-- Registros de un conjunto de datos de señalamiento --

-------------------------

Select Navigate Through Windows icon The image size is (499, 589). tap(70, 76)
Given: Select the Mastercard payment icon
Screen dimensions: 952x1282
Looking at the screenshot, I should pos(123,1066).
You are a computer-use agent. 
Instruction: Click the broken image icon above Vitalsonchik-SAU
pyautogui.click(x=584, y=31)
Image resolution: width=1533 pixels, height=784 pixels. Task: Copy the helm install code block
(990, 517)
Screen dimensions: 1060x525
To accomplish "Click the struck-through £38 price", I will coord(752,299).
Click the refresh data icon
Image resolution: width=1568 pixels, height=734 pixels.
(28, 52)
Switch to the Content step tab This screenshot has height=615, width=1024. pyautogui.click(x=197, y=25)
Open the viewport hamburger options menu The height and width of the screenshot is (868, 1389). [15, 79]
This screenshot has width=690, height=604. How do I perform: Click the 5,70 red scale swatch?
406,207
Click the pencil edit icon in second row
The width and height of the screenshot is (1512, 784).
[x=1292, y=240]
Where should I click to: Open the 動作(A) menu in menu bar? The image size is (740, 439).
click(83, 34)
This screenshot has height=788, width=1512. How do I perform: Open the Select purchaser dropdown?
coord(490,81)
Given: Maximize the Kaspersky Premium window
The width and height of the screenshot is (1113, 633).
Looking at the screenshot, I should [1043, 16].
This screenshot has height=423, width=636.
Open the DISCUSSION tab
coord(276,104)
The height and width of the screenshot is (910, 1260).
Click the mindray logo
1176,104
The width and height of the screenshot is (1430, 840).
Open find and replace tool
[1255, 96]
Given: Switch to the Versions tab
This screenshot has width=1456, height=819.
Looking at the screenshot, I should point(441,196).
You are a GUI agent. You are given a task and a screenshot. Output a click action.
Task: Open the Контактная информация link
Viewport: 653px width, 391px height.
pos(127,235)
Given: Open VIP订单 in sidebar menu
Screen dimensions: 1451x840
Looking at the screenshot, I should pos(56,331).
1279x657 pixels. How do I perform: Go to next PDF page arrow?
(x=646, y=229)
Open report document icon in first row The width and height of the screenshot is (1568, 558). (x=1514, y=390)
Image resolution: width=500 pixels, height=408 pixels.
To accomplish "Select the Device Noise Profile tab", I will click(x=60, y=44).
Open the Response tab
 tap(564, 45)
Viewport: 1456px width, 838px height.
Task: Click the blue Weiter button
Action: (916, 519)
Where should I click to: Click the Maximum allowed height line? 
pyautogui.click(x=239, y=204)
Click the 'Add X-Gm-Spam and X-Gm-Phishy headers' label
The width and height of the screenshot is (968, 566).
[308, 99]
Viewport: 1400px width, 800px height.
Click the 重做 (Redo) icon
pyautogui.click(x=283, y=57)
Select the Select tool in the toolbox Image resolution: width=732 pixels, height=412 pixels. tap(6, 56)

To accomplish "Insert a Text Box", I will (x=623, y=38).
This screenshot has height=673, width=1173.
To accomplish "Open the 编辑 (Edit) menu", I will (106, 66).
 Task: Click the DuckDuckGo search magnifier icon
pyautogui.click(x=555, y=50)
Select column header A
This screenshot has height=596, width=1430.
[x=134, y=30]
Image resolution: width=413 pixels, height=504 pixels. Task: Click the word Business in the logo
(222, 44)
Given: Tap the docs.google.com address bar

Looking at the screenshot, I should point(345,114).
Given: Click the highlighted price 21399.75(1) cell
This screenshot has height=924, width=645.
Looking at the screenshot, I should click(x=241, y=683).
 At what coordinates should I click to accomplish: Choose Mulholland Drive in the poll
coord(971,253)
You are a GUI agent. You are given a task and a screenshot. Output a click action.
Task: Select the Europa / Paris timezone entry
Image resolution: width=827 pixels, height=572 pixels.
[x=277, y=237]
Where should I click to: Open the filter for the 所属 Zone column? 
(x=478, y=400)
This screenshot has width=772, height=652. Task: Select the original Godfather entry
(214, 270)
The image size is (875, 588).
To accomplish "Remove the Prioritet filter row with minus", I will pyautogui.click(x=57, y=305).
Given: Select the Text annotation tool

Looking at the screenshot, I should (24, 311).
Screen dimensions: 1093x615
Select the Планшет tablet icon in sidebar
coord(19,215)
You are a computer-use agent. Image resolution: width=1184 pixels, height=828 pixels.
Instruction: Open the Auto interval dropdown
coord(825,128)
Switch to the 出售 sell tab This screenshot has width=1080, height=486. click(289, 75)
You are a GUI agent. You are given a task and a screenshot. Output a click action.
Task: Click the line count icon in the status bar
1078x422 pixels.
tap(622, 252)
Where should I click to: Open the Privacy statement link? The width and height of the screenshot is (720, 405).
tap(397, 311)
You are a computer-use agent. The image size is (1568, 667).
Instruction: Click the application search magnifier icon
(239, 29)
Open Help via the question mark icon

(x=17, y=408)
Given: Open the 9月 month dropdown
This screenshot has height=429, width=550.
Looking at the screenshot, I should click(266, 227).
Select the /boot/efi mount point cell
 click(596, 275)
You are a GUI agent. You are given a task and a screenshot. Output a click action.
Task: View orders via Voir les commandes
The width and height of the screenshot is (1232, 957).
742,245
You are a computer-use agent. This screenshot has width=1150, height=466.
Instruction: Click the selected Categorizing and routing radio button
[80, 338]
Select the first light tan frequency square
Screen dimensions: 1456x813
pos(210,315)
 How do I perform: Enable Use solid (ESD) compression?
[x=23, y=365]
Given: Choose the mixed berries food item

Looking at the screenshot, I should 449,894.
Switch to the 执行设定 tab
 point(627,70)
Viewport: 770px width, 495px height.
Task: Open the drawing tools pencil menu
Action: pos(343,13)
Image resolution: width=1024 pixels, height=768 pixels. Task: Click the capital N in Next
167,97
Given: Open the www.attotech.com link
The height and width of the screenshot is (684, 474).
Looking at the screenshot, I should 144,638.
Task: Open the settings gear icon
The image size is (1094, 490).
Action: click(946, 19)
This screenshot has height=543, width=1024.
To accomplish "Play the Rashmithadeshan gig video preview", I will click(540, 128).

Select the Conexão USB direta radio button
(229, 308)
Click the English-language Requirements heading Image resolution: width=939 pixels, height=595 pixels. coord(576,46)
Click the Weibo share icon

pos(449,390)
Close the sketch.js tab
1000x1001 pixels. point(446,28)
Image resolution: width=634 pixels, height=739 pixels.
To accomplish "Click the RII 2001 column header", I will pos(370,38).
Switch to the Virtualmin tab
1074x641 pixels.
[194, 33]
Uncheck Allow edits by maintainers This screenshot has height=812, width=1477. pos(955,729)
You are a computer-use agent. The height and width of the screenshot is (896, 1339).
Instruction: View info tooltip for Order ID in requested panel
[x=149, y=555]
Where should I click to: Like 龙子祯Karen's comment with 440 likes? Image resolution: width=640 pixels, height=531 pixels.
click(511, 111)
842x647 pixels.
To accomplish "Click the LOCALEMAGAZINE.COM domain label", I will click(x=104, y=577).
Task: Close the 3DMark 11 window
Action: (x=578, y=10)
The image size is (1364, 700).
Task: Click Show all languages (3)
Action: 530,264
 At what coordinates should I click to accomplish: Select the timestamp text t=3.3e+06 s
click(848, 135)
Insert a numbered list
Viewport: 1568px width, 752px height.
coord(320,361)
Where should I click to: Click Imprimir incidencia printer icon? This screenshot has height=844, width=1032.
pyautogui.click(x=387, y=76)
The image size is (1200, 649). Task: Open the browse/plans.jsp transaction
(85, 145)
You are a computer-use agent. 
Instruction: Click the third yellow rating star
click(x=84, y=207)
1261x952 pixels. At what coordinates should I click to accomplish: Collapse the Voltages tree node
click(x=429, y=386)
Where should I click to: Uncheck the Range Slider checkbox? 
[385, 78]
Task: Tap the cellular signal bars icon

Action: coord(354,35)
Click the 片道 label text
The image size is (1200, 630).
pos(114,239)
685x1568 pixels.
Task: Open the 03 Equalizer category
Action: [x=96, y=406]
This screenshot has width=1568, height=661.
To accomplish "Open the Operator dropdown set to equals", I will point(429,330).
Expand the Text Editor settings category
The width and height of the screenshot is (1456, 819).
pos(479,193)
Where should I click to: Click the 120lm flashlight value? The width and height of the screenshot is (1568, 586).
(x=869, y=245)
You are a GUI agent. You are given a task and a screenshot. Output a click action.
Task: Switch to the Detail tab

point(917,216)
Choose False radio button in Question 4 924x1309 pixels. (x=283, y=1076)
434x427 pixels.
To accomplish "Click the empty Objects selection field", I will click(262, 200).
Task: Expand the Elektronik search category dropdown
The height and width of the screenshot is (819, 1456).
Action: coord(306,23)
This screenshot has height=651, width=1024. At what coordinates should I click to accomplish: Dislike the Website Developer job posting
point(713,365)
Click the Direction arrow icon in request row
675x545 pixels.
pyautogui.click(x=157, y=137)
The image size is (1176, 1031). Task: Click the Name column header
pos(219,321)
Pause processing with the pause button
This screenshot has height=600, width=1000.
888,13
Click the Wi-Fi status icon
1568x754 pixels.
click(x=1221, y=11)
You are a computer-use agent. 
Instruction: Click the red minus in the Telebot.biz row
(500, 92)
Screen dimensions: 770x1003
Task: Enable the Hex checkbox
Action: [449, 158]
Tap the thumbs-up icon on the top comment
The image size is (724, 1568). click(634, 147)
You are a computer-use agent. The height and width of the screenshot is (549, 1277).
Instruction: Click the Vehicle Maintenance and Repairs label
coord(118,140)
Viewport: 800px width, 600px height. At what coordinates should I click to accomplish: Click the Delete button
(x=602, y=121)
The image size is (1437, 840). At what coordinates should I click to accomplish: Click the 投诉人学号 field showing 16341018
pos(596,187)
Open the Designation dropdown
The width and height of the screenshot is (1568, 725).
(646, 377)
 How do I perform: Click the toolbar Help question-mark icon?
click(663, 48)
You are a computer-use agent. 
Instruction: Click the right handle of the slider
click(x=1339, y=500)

-------------------------

-- LO QUE SE PIDE --
Transcribe sin cambios las líneas de los datos que empiezan en la que contiene "Close the sketch.js tab" y siguen hasta la que contiene "click(511, 111)", incluidas ambas.

-- RESULTADO --
Close the sketch.js tab
1000x1001 pixels. point(446,28)
Image resolution: width=634 pixels, height=739 pixels.
To accomplish "Click the RII 2001 column header", I will pos(370,38).
Switch to the Virtualmin tab
1074x641 pixels.
[194, 33]
Uncheck Allow edits by maintainers This screenshot has height=812, width=1477. pos(955,729)
You are a computer-use agent. The height and width of the screenshot is (896, 1339).
Instruction: View info tooltip for Order ID in requested panel
[x=149, y=555]
Where should I click to: Like 龙子祯Karen's comment with 440 likes? Image resolution: width=640 pixels, height=531 pixels.
click(511, 111)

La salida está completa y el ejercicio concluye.